◆ **Information provided**:

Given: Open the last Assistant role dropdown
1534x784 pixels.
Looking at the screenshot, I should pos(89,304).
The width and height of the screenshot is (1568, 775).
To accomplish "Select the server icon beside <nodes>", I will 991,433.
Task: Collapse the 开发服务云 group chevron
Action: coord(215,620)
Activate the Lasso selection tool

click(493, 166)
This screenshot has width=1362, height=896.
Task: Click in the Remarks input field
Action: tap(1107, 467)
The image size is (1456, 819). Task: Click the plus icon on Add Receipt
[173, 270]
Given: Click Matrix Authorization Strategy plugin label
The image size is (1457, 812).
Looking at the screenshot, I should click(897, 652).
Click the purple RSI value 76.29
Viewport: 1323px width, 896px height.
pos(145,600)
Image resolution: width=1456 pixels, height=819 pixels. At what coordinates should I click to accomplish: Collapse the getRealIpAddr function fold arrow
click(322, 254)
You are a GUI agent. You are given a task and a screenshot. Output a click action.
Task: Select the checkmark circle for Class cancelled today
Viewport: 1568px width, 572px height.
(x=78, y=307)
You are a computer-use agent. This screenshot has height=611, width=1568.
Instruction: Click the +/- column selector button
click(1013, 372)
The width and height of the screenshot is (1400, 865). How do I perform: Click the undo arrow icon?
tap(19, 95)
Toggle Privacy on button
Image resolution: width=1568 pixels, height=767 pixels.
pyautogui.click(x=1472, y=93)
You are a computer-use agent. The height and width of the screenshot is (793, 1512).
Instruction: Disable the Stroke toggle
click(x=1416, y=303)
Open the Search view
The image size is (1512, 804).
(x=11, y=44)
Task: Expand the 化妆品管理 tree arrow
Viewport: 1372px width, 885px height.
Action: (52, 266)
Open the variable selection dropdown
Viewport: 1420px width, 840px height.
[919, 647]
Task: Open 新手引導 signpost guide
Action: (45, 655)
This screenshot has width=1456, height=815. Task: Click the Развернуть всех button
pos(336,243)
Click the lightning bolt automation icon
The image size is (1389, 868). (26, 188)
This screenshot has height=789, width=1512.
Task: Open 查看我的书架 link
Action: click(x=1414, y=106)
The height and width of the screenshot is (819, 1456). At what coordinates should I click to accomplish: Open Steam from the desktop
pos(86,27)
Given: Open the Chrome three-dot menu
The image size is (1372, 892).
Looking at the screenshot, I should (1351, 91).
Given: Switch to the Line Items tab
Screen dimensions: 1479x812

◆ **Work instructions**: Go through the lines above and count those with "dropdown"; report only the number.

◆ **Answer for this exercise**: 2